2022 02Feb 12, ReactorScram
Conclusion
awesome-tunneling on GitHub
I will consider
Nebula and
rathole
as possible complete replacements for PTTH and PTTH_QUIC.
Backstory
awesome-tunneling is a GitHub repo I found from
this Hacker News comment recently.
If you've read my blog, you might remember the Spacedock
and POSSE entries.
You might also remember that PTTH
is my pet project for solving the tunneling problem. I have a draft blog entry
called Caching where I intended to explain the blog's exact setup.
It's a week overdue now!
But it turns out a lot of people care about tunneling! Even though
when I wrote PTTH in 2020, filled with hubris, I assumed it was a
mostly-unexplored field. It turns out the problems I have are very common problems.
As I said in "POSSE", the Spacedock idea is basically POSSE + Tunneling.
With all this in mind, let's crack open a soft drink, have a caffeine relapse,
and
cry about how my contributions to free software will never matter
and the admiration of other people is no substitute for actually loving myself
and having internal happiness.
And by cry, I mean, I'm going to rag on other projects to feel better about
myself.
Ragging on other projects to feel better about myself
These are written in languages I don't want to build or deploy:
- expose is written in PHP.
- jprq is written in Python.
- localtunnel is written for Node.
- PageKite is written in Python, plus the author uses the confusing terms
"frontend" and "backend" in the docs.
- Telebit is written in JavaScript.
- wstunnel is written in Haskell.
- ZeroTier is written in C++.
These use TCP on the bottom, which means they have head-of-line blocking:
- boringproxy uses SSH.
- chisel uses SSH, so it may suffer head-of-line blocking. (Not that vanilla PTTH doesn't)

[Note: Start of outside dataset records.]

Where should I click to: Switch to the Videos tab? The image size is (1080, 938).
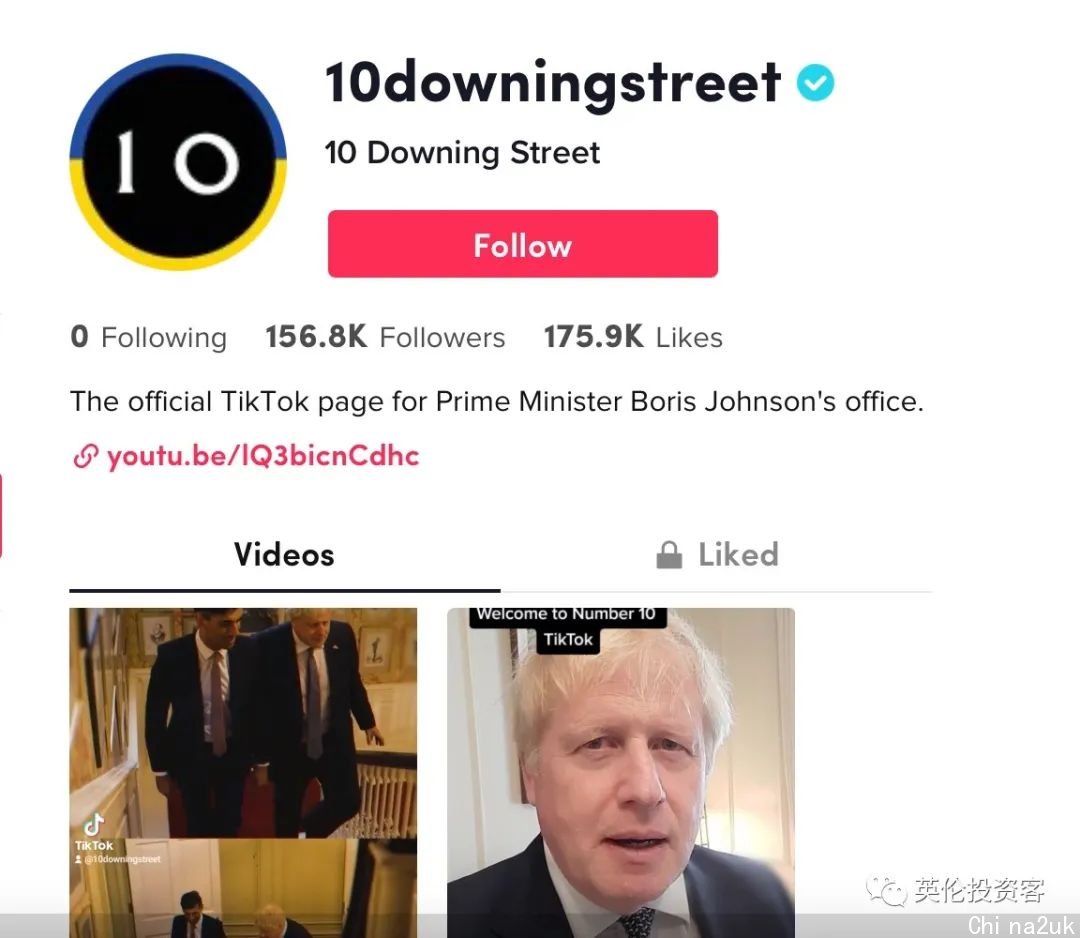(284, 555)
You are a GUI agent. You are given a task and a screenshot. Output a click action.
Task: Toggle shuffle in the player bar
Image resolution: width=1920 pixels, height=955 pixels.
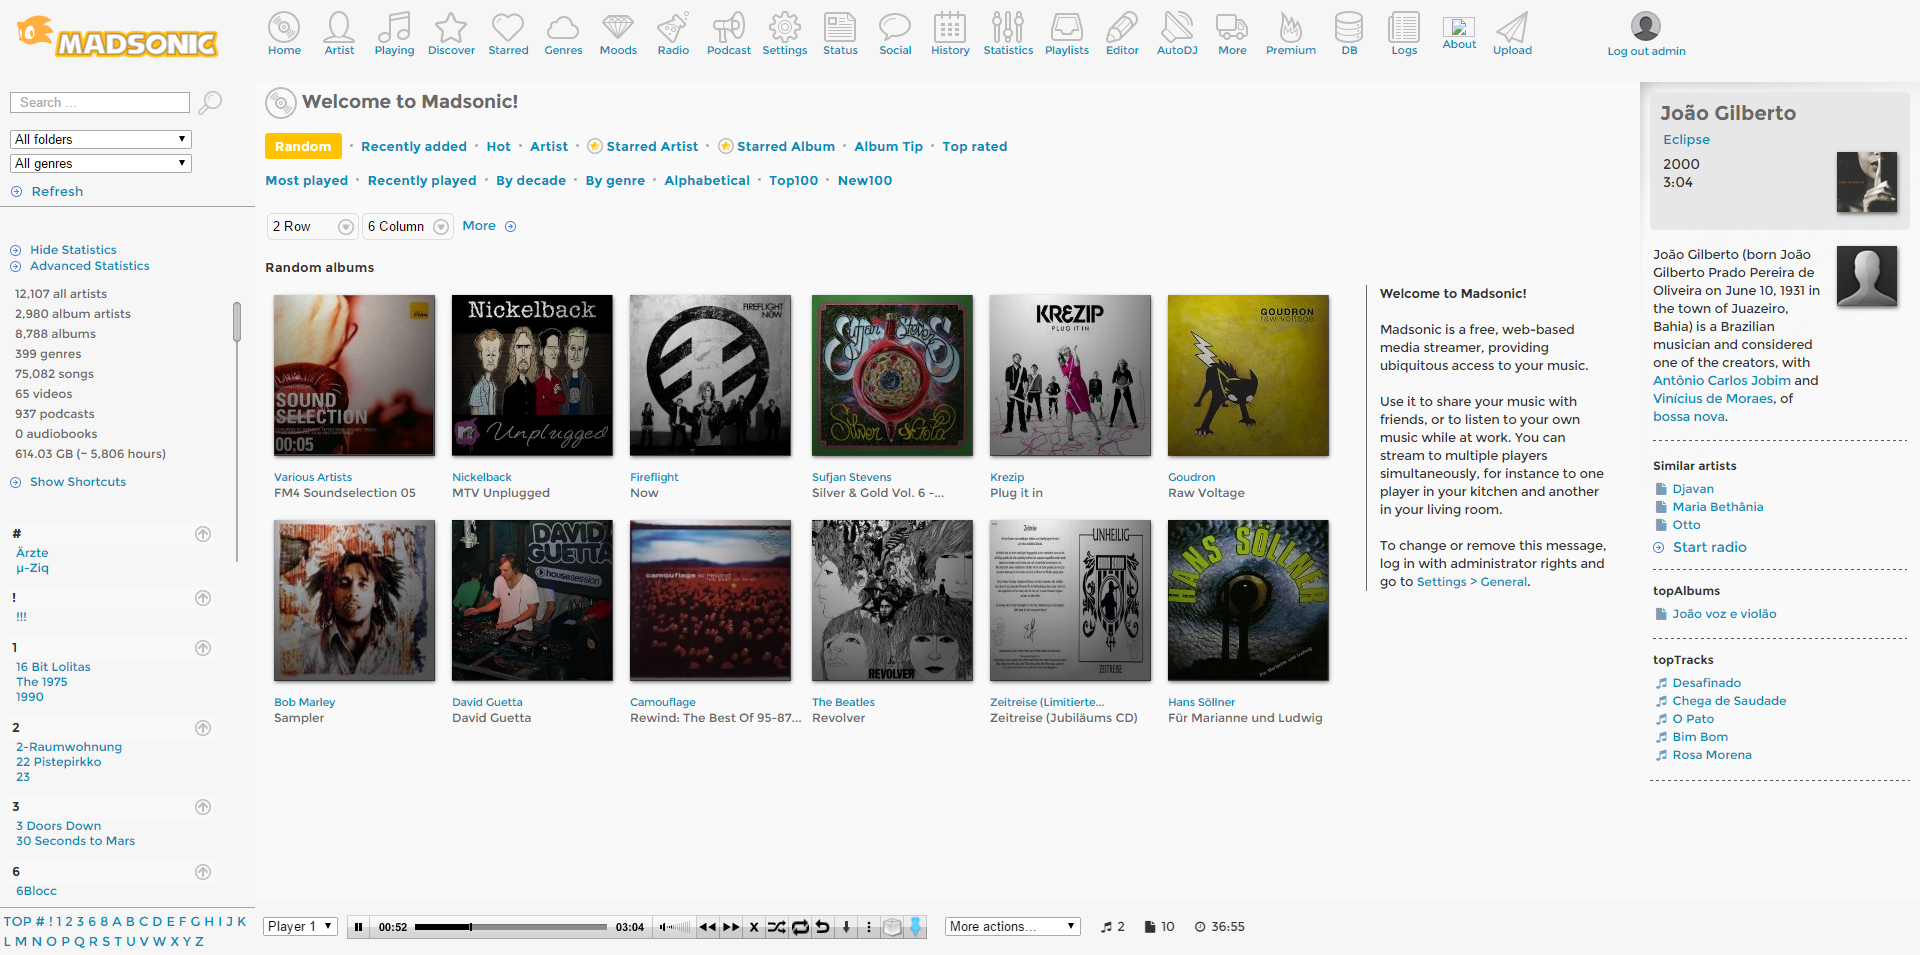(776, 927)
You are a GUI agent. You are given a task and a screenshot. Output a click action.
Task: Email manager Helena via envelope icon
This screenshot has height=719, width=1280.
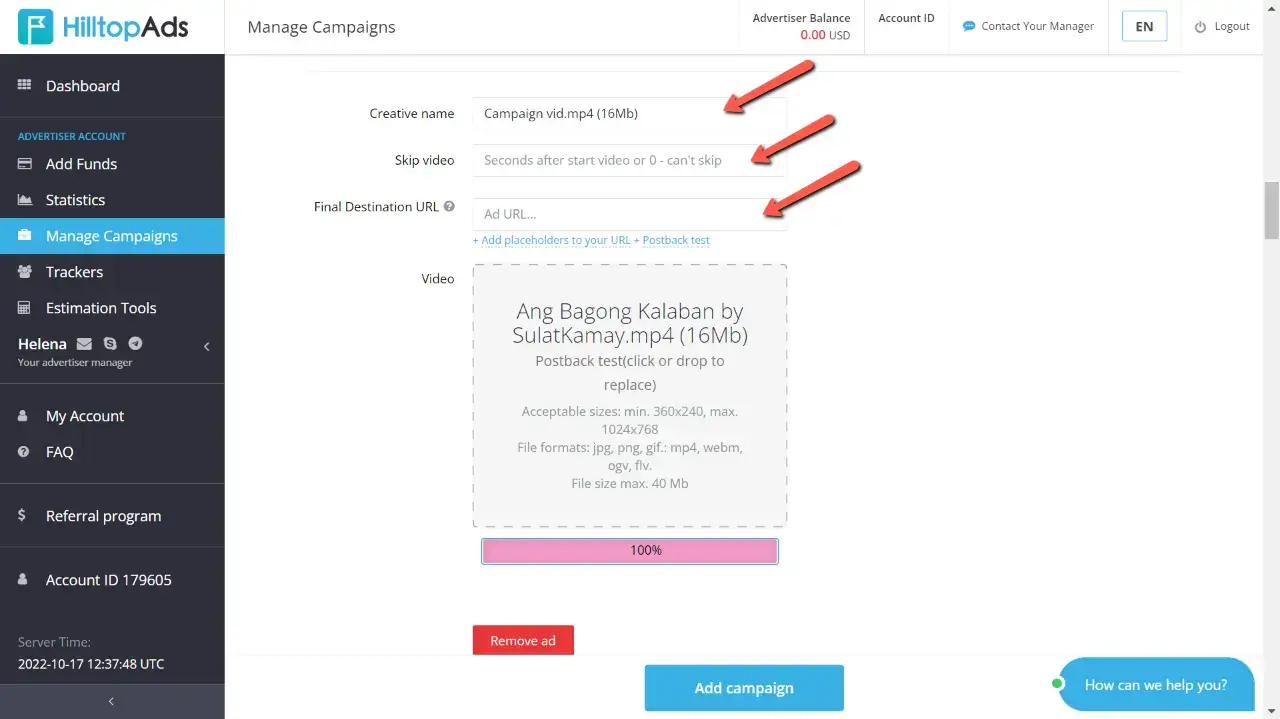coord(84,344)
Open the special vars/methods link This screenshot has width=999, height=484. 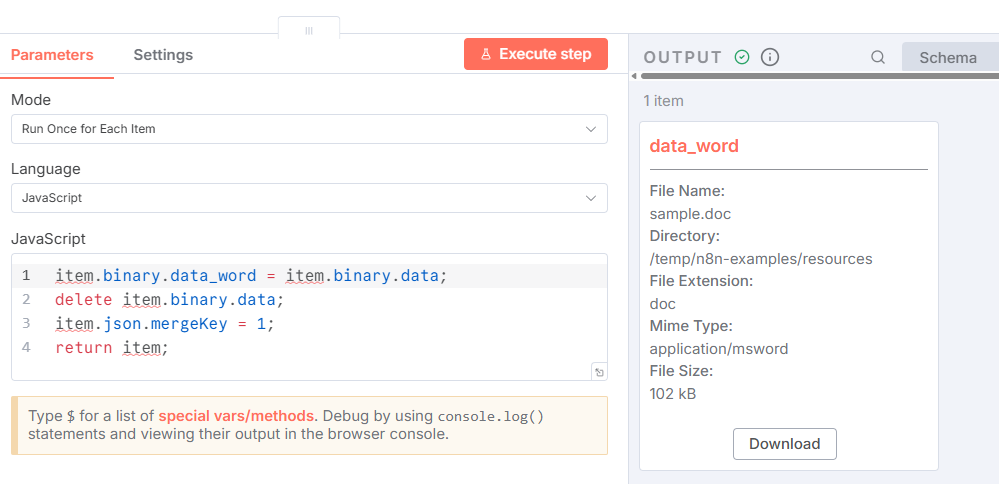click(236, 416)
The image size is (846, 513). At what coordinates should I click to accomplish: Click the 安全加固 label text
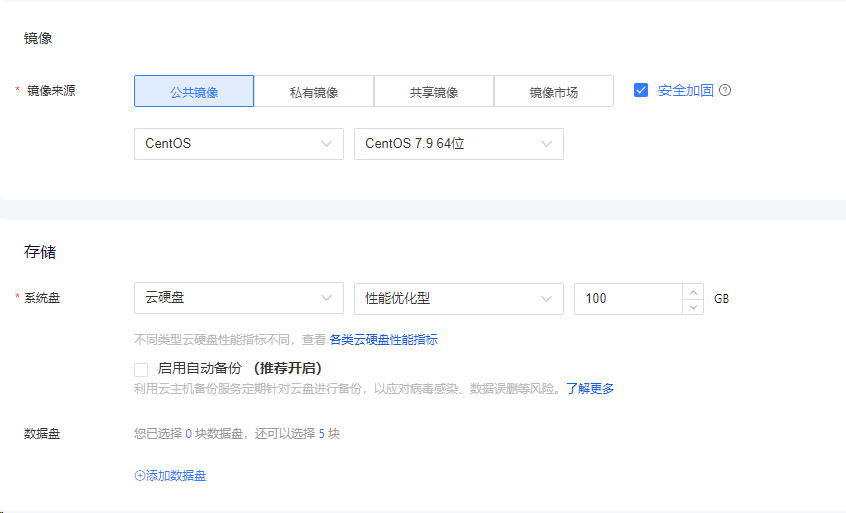point(686,90)
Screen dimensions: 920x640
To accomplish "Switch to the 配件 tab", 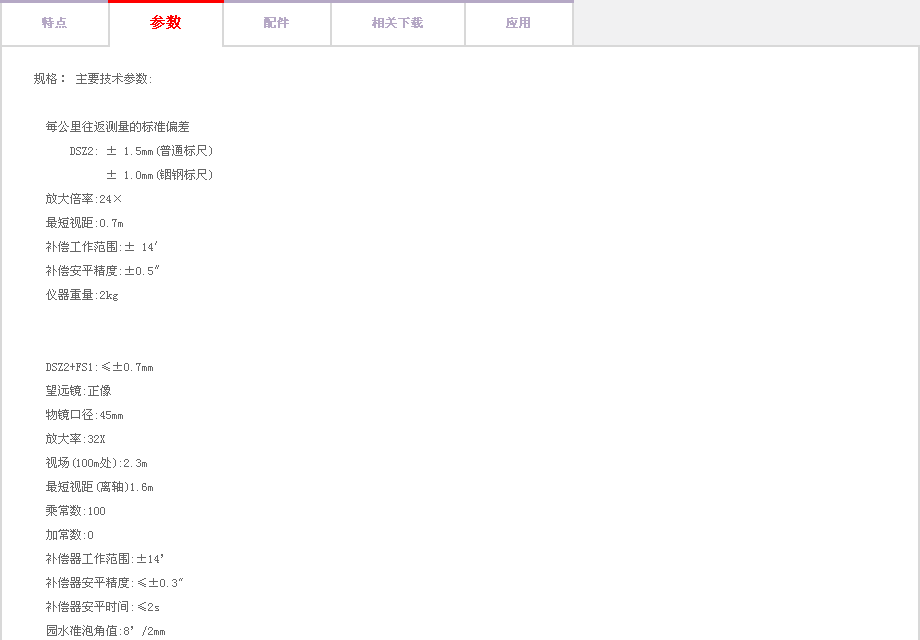I will coord(276,23).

- Crowbar looks like the first draft I had of
ptth_forwarding
.
- docker-tunnel uses SSH.
- go-http-tunnel uses HTTP/2, so it's... not unlike vanilla PTTH.
- holepunch.io uses SSH.
- remotemoe uses SSH.
- SirTunnel looks like it uses SSH.
- sish uses SSH.
- SSH-J.com uses SSH.
- StaqLab Tunnel uses SSH.
- teleconsole uses SSH
- tnnlink uses SSH.
- tunnel uses TCP.
- tunneller uses MQTT and you have to set up a bus for that? I think?
These have philosophical problems:
- ngrok 2.0, TailScale, and Cloudflare Tunnel are all
proprietary SaaSSes.
- Ngrok-operator is meant for Kubernetes, which I don't use.
- tunnelto seems purposely limited to only be a free trial of the hosted version.
These have weird problems:
- AirHook doesn't do encryption.
- ngrok 1.0 is no longer supported, it says.
- pritunl's docs are weird.
- sshuttle requires root on the client.
- TunSafe has almost no documentation.
These are my finalists:
- frp looks really good, but it loses a point for not enabling encryption by default.
- Nebula looks great, and I remember reading their blog post in 2019. The "lighthouse" is equivalent to PTTH's relay node, so I subconsciously ripped them off.
- rathole looks really good and it's
written in Rust. I guess the Noise protocol runs over UDP and WireGuard's
protocol is actually built on Noise. So this might be the PTTH killer.